Given the preferences of the cows, compute the maximum number of milk-producing assignments of cows to stalls that is possible. 

Input

The input includes several cases. For each case, the first line contains two integers, N (0 <= N <= 200) and M (0 <= M <= 200). N is the number of cows that Farmer John has and M is the number of stalls in the new barn. Each of the following N lines corresponds to a single cow. The first integer (Si) on the line is the number of stalls that the cow is willing to produce milk in (0 <= Si <= M). The subsequent Si integers on that line are the stalls in which that cow is willing to produce milk. The stall numbers will be integers in the range (1..M), and no stall will be listed twice for a given cow.

Output

For each case, output a single line with a single integer, the maximum number of milk-producing stall assignments that can be made.

Sample Input

5 5
2 2 5
3 2 3 4
2 1 5
3 1 2 5
1 2 

Sample Output

4

题目描述

农夫约翰上个星期刚刚建好了他的新牛棚，他使用了最新的挤奶技术。不幸的是，由于工程问题，每个牛栏都不一样。第一个星期，农夫约翰随便地让奶牛们进入牛栏，但是问题很快地显露出来：每头奶牛都只愿意在她们喜欢的那些牛栏中产奶。上个星期，农夫约翰刚刚收集到了奶牛们的爱好的信息（每头奶牛喜欢在哪些牛栏产奶）。一个牛栏只能容纳一头奶牛，当然，一头奶牛只能在一个牛栏中产奶。

给出奶牛们的爱好的信息，计算最大分配方案。

输入输出格式

输入格式：

第一行 两个整数，N (0 <= N <= 200) 和 M (0 <= M <= 200) 。N 是农夫约翰的奶牛数量，M 是新牛棚的牛栏数量。
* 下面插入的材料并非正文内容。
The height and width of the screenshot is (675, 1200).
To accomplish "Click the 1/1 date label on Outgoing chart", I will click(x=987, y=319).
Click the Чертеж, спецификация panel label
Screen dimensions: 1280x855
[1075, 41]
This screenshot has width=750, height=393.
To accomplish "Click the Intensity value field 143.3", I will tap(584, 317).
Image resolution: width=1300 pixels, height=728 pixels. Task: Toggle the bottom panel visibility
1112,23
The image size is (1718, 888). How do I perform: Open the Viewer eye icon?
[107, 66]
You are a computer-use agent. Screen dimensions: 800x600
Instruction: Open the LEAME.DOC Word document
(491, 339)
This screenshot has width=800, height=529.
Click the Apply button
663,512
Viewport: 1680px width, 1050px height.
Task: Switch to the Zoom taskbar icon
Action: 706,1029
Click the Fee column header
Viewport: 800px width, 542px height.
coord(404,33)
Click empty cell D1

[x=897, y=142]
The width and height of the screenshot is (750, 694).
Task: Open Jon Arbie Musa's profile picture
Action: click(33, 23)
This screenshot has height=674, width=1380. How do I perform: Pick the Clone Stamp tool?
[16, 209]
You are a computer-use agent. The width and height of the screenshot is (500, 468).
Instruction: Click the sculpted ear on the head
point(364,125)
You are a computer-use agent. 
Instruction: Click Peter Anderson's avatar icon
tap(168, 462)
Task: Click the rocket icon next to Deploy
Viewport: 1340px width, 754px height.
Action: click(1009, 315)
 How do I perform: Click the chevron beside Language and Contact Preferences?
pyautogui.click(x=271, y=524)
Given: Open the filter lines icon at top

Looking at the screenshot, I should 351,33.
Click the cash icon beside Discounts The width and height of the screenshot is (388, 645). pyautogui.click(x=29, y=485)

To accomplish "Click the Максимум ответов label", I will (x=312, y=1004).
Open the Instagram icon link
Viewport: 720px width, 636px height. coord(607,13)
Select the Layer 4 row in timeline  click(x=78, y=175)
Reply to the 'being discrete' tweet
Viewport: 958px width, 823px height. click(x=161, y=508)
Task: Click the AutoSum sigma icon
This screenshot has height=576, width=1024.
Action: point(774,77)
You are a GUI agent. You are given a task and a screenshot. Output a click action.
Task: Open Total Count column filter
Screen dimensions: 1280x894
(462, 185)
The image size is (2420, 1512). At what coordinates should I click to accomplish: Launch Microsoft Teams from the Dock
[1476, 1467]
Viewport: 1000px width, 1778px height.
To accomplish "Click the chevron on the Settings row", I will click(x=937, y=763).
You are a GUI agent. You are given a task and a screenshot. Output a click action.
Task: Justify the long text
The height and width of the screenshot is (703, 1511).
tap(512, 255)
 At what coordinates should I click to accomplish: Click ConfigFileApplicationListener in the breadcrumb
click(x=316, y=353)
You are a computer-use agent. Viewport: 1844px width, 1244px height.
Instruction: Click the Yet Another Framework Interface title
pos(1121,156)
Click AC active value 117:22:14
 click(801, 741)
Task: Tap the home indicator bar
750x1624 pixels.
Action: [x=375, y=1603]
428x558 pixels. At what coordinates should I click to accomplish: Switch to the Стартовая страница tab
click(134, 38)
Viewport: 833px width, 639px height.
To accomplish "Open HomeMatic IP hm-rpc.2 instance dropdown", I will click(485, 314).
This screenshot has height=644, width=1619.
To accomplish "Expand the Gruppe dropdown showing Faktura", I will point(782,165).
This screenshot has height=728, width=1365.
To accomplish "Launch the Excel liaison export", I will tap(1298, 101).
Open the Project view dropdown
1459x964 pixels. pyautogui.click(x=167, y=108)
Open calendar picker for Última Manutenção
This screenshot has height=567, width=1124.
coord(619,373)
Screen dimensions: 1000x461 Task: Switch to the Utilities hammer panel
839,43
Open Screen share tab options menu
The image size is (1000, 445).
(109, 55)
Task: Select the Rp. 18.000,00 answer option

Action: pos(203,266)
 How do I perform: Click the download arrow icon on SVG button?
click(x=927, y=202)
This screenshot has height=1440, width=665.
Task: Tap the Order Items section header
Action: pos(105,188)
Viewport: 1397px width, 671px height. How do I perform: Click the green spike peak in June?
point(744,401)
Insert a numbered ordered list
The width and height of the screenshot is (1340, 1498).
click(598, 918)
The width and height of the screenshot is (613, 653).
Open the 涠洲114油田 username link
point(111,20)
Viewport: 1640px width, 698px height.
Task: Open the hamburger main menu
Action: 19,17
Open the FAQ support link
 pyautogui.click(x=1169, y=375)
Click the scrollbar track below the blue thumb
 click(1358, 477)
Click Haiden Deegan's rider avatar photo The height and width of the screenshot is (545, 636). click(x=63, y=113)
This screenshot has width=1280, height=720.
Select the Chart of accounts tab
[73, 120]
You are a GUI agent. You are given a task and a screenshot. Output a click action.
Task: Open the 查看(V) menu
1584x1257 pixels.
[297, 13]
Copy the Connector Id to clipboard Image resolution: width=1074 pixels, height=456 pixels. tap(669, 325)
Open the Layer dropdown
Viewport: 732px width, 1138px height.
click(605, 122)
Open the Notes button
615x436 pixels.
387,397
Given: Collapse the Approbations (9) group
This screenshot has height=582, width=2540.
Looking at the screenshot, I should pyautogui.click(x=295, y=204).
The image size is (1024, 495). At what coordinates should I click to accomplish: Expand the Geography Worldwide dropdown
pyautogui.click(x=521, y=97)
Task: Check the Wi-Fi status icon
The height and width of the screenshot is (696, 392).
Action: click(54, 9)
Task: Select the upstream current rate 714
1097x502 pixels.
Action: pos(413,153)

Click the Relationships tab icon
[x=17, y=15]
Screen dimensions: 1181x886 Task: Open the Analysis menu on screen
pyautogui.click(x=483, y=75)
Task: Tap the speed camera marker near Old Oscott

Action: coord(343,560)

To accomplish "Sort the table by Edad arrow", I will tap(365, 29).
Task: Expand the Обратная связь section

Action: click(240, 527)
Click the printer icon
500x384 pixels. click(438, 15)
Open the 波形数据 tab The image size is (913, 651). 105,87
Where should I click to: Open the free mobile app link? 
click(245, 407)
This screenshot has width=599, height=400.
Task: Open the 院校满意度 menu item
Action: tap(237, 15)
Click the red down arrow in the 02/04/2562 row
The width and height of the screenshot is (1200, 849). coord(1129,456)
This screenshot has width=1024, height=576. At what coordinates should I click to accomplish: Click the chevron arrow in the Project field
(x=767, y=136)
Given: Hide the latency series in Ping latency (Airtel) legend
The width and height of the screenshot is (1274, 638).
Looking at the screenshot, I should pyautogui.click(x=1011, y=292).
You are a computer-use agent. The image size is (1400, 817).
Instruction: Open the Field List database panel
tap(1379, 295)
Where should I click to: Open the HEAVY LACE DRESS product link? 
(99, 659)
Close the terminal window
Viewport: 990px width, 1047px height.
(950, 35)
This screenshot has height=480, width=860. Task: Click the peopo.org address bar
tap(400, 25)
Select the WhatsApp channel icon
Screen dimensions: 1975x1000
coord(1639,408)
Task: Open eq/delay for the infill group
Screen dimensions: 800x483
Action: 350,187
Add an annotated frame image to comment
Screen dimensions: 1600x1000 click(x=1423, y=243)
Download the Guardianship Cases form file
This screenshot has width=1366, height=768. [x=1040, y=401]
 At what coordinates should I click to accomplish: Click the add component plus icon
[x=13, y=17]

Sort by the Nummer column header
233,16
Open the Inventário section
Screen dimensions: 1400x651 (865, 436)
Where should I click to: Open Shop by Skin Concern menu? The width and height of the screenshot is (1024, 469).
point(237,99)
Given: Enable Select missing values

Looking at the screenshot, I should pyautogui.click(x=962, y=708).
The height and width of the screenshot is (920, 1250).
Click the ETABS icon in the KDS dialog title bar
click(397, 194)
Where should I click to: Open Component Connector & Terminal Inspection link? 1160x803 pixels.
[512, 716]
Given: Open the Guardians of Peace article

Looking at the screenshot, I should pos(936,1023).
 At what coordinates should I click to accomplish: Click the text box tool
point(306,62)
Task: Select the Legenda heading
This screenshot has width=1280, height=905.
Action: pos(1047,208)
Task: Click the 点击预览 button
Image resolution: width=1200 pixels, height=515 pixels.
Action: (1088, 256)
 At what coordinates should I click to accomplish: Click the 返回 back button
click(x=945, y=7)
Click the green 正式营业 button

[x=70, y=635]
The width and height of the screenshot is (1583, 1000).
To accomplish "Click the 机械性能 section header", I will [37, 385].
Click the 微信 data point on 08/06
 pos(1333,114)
第二行到第N+1行 一共 N 行，每行对应一只奶牛。第一个数字 (Si) 是这头奶牛愿意在其中产奶的牛栏的数目 (0 <= Si <= M)。后面的 Si 个数表示这些牛栏的编号。牛栏的编号限定在区间 (1..M) 中，在同一行，一个牛栏不会被列出两次。

输出格式：

只有一行。输出一个整数，表示最多能分配到的牛栏的数量.

输入输出样例

输入样例#1：

5 5
2 2 5
3 2 3 4
2 1 5
3 1 2 5
1 2

输出样例#1：

4

说明

N (0 <= N <= 200)

M (0 <= M <= 200)

二分图最大匹配，匈牙利很稳，然而在洛谷上 P1894 能过，

POJ 就 WA 了，玄学问题。。。

附代码：

#include<iostream>
#include<algorithm>
#include<cstdio>
#include<cstring>
#define MAXN 210
using namespace std;
int n,m,s=0,ans=0;
int f[MAXN],a[MAXN][MAXN];
bool vis[MAXN];
bool find(int x){
     for(int i=1;i<=m;i++){
             if(!vis[i]&&a[x][i]){
                                  vis[i]=true;
                                  if(f[i]==-1||find(f[i])){
                                                           f[i]=x;
                                                           return true;
                                                           }
                                  }
             }
     return false;
}
int main(){
    int x,y;
    memset(a,0,sizeof(a));
    memset(f,-1,sizeof(f));
    memset(vis,false,sizeof(vis));
    scanf("%d%d",&n,&m);
    for(int i=1;i<=n;i++){
            scanf("%d",&x);
            for(int j=1;j<=x;j++){
                    scanf("%d",&y);
                    a[i][y]=1;
                    }
            }
    for(int i=1;i<=n;i++){
            memset(vis,false,sizeof(vis));
            if(find(i))
            s++;
            ans=max(s,ans);
            }
    printf("%d\n",ans);
    return 0;
}